The center closed permanently on March 16, 2008, due to financial difficulties that resulted in patients and staff seeking other health care and employment.

On July 10, 2009, Cabrini Medical Center filed for Chapter 11 bankruptcy, citing assets of $46 million and liabilities of $167 million. The top-five secured creditors were the mortgage holder Sun Life Assurance Company of Canada ($35.1 million), Missionary Sisters of the Sacred Heart of Jesus in Chicago ($33 million), the New York branch of the Missionary Sisters ($18.7 million), Service Employees International Union National Benefits Fund ($5.1 million), and an affiliate of Saint Vincent's Catholic Medical Center ($4 million). The largest unsecured creditors were Consolidated Edison ($4.2 million), St. Vincent's ($3.2 million), and the Dormitory Authority of the State of New York ($2.6 million). Cabrini owed a $828,000 health facility assessment tax to New York State, $418,000 in fees to the New York State Department of Health, $412,000 in dues to the Healthcare Association of New York State, and $308,000 to Mount Sinai Hospital.

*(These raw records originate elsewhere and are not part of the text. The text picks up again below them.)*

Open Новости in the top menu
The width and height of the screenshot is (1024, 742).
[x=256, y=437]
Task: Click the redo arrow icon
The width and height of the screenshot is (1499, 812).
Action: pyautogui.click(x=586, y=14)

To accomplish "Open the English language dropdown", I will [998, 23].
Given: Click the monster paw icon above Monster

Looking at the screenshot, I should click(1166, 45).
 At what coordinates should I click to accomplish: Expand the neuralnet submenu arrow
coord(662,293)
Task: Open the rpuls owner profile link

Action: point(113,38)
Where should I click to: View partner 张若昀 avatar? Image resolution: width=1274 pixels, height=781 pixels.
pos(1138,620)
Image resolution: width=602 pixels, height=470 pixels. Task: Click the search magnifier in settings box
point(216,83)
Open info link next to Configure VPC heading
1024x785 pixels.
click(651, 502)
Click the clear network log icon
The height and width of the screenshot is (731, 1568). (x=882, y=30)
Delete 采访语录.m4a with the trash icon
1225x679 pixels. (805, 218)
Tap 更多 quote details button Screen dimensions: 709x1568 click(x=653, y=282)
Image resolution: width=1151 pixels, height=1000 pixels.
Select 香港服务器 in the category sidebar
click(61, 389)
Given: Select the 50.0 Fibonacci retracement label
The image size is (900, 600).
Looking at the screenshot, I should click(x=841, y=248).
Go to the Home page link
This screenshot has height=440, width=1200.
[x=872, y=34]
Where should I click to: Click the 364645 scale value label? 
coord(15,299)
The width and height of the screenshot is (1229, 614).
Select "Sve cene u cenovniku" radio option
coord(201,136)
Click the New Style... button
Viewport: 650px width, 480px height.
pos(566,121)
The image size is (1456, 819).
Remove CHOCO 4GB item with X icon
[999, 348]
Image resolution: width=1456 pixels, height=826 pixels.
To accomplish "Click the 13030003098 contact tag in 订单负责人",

Medical staff residency training records and verification have become available through the Federation Credentials Verification Service.

==Current usage==
Following the closure, the property was sold to developers and transformed into a luxury condo complex known as Gramercy Square which re-used some of the buildings while razing others and building new. The former emergency room is now a garden. Condo sales began in 2016 after several years of development.

The development of the former Cabrini site has led to members of the City Council and NYS Assembly exploring limitations on what can be done with Mount Sinai Beth Israel upon its closure and sale.